USITC Releases Second Report on the Economic Impact and Operation of the USMCA Automotive Rules of Origin
USITC Releases Second Report on the Economic Impact and Operation of the USMCA Automotive Rules of Origin
The U.S. International Trade Commission (Commission or USITC) today released its second report on the economic impact on the United States of the United States-Mexico-Canada Agreement (USMCA) automotive rules of origin (ROOs), their operation and effects on the U.S. economy and U.S. competitiveness, and whether the rules remain relevant in light of technological changes in the United States.
The report, USMCA Automotive Rules of Origin: Economic Impact and Operation, 2025 Report, is required by section 202A(g)(2) of the USMCA Implementation Act (the Act) (19 U.S.C. § 4532(g)(2)). The Act requires the USITC, an independent, nonpartisan, factfinding federal agency, to submit five biennial reports to the President, the House Committee on Ways and Means, and the Senate Committee on Finance. The next three reports are due in 2027, 2029, and 2031. The first report was released in 2023.
The report’s Executive Summary contains detailed highlights of the Commission’s findings. Select findings are outlined below.
- The Commission’s economic modeling analysis indicated that the ROOs had concentrated effects on the U.S. automotive industry, and a negligible impact on the overall U.S. economy.
- The model estimated that the ROOs increased employment, production, revenue, capital expenditures, and profits for U.S. producers of parts and materials.
- The model estimated that the ROOs slightly decreased employment, production, revenue, capital expenditures, inventories, and profits for U.S. producers of light vehicles.
- The model estimated that the ROOs reduced U.S. imports of light vehicles from Canada and Mexico, and increased imports from non-USMCA countries. In addition, the model indicated that the ROOs slightly increased the average price of light vehicles in the U.S. market.
- Three competitiveness factors for the automotive industry are the most likely to be affected by the ROOs: cost, investment, and product differentiation.
- The Commission survey found that most sourcing changes associated with meeting the ROOs resulted in an increase in production cost; however, some resulted in a decrease or no change to cost.
- Total investment in U.S. automotive manufacturing increased from $27.9 billion in 2019 to $87.8 billion in 2023, before declining to $34.1 billion in 2024. This change in investment is only partially attributable to the ROOs, though investments in parts manufacturing specifically are more likely to be ROOs-related.
- Since the USMCA took effect on July 1, 2020, the U.S. market share for vehicle sales and parts consumption in the United States remained relatively unchanged.

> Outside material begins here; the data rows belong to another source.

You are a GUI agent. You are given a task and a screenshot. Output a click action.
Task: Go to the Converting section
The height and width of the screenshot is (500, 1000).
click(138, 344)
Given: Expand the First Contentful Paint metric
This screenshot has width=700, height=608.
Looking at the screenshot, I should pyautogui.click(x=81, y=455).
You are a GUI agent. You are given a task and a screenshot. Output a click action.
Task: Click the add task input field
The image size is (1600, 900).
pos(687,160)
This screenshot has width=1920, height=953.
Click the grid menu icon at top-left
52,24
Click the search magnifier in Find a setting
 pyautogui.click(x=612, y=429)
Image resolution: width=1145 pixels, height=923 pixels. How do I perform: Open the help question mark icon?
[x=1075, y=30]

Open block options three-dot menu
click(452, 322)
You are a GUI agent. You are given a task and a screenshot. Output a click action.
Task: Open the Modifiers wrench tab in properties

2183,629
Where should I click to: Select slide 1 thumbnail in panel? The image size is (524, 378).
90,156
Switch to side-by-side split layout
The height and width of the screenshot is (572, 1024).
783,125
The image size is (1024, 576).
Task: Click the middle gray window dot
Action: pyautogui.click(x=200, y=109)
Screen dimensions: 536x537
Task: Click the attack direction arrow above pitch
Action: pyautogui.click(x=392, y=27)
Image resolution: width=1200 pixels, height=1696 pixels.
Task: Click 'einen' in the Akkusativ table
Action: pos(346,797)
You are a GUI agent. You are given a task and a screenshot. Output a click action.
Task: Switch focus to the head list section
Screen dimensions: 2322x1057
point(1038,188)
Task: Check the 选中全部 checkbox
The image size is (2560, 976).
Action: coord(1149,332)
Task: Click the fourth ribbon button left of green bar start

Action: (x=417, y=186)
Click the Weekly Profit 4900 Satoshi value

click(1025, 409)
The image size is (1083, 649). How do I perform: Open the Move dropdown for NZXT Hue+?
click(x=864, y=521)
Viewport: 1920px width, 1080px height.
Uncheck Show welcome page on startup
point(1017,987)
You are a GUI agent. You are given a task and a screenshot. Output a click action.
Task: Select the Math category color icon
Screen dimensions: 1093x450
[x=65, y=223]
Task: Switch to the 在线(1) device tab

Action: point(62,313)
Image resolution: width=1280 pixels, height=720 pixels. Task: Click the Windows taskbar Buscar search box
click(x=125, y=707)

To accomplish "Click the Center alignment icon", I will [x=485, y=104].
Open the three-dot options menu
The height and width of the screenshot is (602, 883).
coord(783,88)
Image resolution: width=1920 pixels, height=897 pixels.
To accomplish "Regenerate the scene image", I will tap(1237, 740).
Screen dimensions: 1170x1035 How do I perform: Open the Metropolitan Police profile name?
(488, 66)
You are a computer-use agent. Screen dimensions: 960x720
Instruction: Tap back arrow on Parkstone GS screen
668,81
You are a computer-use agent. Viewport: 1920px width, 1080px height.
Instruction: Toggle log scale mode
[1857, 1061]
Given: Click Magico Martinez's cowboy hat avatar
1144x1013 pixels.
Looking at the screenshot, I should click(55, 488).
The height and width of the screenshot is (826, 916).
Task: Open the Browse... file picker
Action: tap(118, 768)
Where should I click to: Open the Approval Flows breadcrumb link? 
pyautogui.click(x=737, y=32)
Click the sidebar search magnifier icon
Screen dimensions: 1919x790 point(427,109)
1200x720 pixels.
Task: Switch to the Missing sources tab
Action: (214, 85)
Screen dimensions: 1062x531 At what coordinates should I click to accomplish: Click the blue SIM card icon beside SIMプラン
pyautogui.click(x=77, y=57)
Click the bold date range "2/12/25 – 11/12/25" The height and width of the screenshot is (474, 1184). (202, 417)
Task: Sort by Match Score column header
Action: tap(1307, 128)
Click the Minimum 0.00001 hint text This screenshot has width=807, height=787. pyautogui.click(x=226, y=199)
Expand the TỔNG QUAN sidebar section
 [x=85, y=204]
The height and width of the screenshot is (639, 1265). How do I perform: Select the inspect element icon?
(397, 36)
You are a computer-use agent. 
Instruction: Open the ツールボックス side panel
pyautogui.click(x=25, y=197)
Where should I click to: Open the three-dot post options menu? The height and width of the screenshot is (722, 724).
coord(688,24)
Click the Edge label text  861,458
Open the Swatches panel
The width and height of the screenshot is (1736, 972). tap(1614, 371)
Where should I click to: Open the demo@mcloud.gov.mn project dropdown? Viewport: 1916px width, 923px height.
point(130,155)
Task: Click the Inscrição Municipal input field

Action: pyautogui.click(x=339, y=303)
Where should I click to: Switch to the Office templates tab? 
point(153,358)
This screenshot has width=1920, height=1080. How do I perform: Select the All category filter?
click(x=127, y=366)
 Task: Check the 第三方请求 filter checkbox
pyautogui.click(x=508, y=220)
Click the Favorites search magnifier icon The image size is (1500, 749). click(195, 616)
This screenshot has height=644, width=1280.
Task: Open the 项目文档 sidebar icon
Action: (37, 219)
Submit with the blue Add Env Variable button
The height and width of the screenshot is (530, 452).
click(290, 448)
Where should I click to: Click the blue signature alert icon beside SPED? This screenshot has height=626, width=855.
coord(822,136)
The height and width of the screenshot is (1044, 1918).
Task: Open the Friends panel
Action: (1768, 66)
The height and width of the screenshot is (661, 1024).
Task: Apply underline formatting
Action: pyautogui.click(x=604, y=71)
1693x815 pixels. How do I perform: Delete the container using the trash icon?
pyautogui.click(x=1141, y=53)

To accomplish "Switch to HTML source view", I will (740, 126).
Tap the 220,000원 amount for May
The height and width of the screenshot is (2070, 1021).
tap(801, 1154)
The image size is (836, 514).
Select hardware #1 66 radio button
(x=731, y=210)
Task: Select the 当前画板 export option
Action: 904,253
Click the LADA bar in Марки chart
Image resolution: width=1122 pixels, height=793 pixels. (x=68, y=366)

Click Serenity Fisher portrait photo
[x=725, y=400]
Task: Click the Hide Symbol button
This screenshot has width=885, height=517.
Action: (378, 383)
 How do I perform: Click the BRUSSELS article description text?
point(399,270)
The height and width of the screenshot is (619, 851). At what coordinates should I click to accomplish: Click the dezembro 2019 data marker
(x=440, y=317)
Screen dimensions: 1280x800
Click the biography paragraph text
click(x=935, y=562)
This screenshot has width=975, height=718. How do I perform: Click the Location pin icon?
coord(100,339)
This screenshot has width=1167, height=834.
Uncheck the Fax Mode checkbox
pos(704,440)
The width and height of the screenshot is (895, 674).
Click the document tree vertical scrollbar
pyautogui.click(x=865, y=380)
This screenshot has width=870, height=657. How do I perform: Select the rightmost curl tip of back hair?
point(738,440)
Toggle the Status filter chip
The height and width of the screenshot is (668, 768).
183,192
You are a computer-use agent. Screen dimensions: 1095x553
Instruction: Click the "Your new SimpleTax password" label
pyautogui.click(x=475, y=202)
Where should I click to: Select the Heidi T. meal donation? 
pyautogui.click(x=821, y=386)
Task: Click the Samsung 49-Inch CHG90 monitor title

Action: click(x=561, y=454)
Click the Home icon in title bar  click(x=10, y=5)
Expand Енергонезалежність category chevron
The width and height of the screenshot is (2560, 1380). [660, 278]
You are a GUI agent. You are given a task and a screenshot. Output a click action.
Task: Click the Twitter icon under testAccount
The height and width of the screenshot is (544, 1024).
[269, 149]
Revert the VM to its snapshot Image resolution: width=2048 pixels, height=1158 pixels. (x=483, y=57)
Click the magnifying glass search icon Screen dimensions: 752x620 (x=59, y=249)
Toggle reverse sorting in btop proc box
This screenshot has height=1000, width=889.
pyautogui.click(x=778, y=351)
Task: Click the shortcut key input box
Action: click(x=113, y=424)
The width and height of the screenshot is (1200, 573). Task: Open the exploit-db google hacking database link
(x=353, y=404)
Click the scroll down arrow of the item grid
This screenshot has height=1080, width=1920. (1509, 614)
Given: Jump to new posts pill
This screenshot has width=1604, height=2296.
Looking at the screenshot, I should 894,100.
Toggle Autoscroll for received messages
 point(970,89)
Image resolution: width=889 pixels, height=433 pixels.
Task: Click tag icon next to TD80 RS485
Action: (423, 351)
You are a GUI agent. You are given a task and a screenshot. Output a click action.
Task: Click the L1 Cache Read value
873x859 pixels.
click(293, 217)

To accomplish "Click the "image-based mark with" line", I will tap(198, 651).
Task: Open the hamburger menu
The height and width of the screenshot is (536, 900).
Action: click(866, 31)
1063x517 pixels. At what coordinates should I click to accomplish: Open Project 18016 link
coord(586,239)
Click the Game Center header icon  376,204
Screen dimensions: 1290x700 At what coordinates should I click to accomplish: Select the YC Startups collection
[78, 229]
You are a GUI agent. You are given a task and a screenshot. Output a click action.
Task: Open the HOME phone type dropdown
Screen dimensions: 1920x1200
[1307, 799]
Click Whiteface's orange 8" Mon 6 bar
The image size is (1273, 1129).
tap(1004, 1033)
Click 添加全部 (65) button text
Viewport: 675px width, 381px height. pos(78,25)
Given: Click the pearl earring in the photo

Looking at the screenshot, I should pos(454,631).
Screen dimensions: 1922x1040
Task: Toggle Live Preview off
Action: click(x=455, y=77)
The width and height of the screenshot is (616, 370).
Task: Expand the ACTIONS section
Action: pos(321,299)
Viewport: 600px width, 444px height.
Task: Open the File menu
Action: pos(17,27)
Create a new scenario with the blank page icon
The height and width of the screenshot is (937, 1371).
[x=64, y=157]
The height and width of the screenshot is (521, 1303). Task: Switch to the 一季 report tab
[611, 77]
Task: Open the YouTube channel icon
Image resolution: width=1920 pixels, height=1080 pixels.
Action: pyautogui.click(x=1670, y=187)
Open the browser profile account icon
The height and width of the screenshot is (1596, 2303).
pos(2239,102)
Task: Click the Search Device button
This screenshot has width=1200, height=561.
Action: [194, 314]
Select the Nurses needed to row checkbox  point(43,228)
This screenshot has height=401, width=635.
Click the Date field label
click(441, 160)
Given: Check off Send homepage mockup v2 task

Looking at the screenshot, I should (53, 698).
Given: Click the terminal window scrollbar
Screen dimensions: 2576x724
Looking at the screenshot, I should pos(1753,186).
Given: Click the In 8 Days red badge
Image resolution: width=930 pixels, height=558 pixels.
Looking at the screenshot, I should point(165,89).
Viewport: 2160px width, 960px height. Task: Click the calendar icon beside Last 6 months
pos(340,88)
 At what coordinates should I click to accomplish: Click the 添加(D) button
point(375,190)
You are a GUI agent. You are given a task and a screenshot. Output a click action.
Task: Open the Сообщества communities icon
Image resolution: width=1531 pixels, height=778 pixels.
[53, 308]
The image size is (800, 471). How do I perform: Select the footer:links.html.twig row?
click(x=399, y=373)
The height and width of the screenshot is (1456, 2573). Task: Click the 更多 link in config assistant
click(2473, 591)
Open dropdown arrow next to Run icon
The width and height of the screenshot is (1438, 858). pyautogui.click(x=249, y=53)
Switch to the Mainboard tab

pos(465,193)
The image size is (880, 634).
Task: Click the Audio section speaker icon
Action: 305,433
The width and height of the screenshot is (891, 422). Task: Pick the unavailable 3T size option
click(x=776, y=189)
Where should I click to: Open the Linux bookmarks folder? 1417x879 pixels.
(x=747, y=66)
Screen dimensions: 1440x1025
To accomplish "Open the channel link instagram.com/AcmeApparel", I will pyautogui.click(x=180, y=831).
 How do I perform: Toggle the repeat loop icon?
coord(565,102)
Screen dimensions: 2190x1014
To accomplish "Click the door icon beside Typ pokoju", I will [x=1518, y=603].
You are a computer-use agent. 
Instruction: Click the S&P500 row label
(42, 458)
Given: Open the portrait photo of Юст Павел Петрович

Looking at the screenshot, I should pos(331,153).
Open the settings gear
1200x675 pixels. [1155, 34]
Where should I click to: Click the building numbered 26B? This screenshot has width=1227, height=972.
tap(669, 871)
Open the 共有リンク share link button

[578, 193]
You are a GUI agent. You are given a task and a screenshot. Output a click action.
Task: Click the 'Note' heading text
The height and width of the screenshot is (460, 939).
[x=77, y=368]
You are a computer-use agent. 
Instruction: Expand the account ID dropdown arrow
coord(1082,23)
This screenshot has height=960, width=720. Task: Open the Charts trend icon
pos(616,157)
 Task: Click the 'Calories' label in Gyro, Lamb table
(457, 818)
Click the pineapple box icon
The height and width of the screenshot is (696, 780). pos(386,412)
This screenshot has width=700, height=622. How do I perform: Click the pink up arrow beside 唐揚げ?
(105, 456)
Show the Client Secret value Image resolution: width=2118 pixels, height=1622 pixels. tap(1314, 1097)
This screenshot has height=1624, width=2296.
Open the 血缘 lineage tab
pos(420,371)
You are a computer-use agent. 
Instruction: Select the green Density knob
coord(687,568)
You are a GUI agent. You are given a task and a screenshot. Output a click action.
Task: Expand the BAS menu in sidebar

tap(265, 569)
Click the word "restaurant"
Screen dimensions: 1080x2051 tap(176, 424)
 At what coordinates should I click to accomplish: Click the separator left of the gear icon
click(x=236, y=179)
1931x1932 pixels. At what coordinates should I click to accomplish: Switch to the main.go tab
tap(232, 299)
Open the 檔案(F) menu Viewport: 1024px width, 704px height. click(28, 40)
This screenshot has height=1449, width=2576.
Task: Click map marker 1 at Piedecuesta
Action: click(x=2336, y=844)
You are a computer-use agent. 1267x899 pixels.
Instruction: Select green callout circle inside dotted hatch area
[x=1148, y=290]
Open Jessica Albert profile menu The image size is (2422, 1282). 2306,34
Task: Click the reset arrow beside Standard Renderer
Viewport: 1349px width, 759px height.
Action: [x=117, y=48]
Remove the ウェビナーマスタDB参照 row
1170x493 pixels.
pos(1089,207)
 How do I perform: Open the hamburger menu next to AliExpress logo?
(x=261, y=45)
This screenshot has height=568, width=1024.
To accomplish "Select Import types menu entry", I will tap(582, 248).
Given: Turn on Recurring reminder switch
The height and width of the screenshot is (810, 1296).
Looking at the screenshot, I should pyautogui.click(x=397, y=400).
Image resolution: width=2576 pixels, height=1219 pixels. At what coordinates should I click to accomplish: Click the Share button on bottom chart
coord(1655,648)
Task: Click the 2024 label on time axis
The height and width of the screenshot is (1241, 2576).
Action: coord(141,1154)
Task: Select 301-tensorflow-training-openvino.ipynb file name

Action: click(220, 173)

However, other factors show signs of changes in competitiveness; U.S. motor vehicle production has increased since 2020, but still falls short of 2019 levels. Conversely, U.S. parts production also increased, especially for certain core parts, and exceeds 2019 levels. In both cases, these changes are at least partially attributable to the ROOs, according to Commission modeling.
- There were mixed signs of changes in U.S. competitiveness in other USMCA countries since the USMCA entered into force. There is little change in U.S. vehicle market share in Canada and Mexico. Meanwhile, the import share of U.S. parts has increased in Canada but decreased in Mexico. In non-USMCA markets, the U.S. share of light vehicle exported to those markets remained relatively unchanged from 2019 to 2024.
- Other individual factors—the Inflation Reduction Act, labor strikes, macroeconomic conditions, and more—had a greater impact on the U.S. automotive industry. Nonetheless, no single factor was more impactful than the ROOs.
This report also identified several technological changes in the United States that have created a divergence related to the tariff classification or tariff treatment of similar goods in the USMCA automotive ROOs. Technological changes covered in the Commission’s 2023 report that continue to create divergences include new production processes related to aluminum vehicle bodies and increased production of electric pickup trucks.
In addition to these technologies, this report identifies components and processes related to the production of electric vehicles, such as e-axles and new battery chemistries, that create more tariff classification or tariff treatment divergences.
USMCA Automotive Rules of Origin: Economic Impact and Operation, 2025 Report (Investigation No. 332-600, USITC Publication 5642, July 2025) is available on the USITC website. Supplementing the second release of the report is an online dashboard that presents U.S. automotive trade data in an interactive format, and is available on the Commission's website.
About factfinding investigations: USITC general factfinding investigations, such as this one, cover matters related to tariffs, trade, and competitiveness and are generally conducted under section 332(g) of the Tariff Act of 1930 at the request of the U.S. Trade Representative, the House Committee on Ways and Means, or the Senate Committee on Finance. The resulting reports convey the Commission’s objective findings and independent analyses on the subjects investigated. The Commission makes no recommendations on policy or other matters in its general factfinding reports. Upon completion of each investigation, the USITC submits its findings and analyses to the requester. General factfinding investigation reports are subsequently released to the public unless they are classified by the requester for national security reasons.